Una de las que él mencionó fue la de consultas médicas compartidas, que consisten en reuniones de 90 minutos del médico (y sus asistentes) con entre 8 y 14 personas, que firman un acuerdo de confidencialidad. “Por ejemplo, se puede reunir a pacientes con diabetes, con asma o con obesidad”, describió. ¿Las ventajas? Según Siegrist, las consultas son más extensas, tienen el beneficio de interactuar con otros pacientes (preguntas que no se le ocurren a uno, se le ocurren a otros), y se reducen los tiempos de espera. Claro que es algo que no funcionaría para todos y, además, siempre hay conversaciones que prefieren mantenerse en privado.
Otro aspecto crítico del sistema que está influido por cómo se mueven (o no) las perillas de control, es el avance de las tecnologías y la aparición de nuevos medicamentos, frecuentemente a altísimos precios, que representan muchas veces una luz de esperanza para los pacientes.

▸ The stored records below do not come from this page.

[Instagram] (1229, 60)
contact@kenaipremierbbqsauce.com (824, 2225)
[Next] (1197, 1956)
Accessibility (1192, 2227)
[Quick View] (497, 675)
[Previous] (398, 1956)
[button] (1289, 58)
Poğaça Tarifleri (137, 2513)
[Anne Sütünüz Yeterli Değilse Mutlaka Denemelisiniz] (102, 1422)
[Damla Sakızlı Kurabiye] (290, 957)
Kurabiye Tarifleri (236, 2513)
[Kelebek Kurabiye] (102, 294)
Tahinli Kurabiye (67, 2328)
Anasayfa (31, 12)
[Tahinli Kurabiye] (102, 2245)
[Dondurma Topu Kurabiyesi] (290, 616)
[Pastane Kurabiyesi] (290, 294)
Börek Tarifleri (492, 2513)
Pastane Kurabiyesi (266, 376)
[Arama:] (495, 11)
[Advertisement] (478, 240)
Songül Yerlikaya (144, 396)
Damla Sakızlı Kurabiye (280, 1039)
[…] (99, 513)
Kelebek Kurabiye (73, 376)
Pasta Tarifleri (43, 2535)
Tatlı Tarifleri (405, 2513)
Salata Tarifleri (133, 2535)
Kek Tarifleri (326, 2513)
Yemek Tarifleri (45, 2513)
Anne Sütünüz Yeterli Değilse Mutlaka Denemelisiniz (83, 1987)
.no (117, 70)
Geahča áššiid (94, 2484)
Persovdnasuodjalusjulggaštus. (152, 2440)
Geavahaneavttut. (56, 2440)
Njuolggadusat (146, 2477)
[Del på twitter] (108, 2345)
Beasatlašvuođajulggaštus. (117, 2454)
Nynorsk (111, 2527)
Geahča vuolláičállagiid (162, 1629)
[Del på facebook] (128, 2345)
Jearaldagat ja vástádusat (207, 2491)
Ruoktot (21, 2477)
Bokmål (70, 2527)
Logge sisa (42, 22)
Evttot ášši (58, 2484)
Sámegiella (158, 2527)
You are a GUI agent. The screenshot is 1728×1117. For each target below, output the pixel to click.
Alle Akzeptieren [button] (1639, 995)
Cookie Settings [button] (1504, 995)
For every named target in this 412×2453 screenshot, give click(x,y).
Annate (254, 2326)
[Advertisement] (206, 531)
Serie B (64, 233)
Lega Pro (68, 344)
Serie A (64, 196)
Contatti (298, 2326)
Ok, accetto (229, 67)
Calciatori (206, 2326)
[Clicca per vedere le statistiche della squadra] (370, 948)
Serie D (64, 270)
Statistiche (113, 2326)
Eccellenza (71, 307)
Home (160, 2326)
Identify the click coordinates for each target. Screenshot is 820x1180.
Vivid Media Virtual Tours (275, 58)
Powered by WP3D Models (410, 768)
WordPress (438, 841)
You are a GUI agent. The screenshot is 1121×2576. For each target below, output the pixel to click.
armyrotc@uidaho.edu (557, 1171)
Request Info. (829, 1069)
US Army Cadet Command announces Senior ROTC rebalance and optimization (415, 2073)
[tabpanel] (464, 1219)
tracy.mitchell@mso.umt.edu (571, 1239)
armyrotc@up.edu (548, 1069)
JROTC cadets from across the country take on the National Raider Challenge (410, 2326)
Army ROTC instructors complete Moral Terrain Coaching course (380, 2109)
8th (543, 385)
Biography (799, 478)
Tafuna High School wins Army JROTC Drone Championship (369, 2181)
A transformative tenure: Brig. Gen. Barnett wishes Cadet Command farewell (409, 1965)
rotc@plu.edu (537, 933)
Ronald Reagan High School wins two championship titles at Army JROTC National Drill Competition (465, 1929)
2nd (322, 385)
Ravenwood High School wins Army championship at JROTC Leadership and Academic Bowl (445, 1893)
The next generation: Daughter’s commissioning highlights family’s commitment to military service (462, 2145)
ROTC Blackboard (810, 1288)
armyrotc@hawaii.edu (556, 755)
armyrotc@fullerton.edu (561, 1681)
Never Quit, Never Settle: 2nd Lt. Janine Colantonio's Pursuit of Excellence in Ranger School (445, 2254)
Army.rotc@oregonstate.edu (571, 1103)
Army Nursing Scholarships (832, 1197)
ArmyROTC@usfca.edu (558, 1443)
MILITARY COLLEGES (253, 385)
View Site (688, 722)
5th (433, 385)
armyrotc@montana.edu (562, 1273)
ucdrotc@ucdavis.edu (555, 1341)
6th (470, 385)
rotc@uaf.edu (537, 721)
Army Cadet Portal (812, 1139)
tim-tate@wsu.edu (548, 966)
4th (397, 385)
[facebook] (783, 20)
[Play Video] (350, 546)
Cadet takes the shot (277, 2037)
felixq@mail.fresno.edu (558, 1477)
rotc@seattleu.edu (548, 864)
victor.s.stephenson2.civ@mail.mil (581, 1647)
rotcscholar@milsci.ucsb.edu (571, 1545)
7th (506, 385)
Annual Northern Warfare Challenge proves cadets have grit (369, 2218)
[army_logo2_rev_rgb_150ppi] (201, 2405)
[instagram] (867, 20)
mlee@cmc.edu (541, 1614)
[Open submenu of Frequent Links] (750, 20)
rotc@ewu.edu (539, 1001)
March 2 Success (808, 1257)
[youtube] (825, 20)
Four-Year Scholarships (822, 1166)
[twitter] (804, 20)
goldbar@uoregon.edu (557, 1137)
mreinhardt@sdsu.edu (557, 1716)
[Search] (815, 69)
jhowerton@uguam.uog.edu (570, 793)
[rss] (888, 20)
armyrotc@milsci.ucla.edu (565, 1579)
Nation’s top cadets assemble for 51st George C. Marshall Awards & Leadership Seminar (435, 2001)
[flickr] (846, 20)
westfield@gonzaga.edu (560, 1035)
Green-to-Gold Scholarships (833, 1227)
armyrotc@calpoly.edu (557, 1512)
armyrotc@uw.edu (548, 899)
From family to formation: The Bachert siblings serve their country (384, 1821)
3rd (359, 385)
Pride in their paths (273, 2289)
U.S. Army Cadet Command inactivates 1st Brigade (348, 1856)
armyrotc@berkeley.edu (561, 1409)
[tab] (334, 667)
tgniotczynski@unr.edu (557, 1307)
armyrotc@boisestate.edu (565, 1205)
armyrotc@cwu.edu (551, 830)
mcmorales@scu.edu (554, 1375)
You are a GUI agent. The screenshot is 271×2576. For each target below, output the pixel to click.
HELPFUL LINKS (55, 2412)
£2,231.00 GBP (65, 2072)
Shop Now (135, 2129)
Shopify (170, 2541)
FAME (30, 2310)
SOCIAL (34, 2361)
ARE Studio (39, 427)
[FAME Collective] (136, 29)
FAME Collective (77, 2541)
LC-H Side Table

Evaluación de nuevas tecnologías
Una herramienta recurrente en algunos lugares del mundo es la creación de grupos de trabajo, conformados en “agencias”, que evalúan los nuevos tratamientos, para determinar cuándo y cómo es aconsejable cubrirlos y cuándo no. “Es un proceso multidisciplinario con métodos explícitos para definir qué tecnologías valen la pena; el propósito es llegar a un sistema más efectivo, eficiente y de calidad”, definió Héctor Castro, líder de Políticas de Salud para América Latina de Roche.
En la Argentina hubo una propuesta de crear por ley una Agencia Nacional de Evaluación de Tecnologías Sanitarias. Pero la iniciativa no avanzó en el Congreso. En 2018 se creó por resolución ministerial la Comisión Nacional de Evaluación de Tecnologías de Salud (Conetec), que “genera un marco de valor, con dictámenes emitidos por consenso tras hacerse evaluaciones para definir sobre qué población algo tiene efectos y de qué manera”, según explicó a LA NACION Gabriel Lebersztein, gerente médico de la obra social Osecac y representante de la CGT en la comisión. Más allá de las decisiones de ese grupo de trabajo, puntualizó, las de la Justicia están por arriba. Y aparece aquí otro de los actores que tienen su peso en los sistemas sanitarios.
A la par de las discusiones sobre la aplicación de las innovaciones, el impacto del alza de los costos en general y la gestión de los recursos, está el desafío amplio de alcanzar e incluir de forma equitativa a toda la población. Los avances, en todo caso, siguen su ritmo, a la vez que gran parte de las poblaciones de países como el nuestro sufren los efectos de la pobreza y de la desigualdad social.
John Quackenbush, profesor de Biología Computacional y Bioinformática en Harvard, sintetizó ese dilema con una frase del autor de ciencia ficción William Gibson: “El futuro está aquí, lo que pasa es que no se ha distribuido todavía”.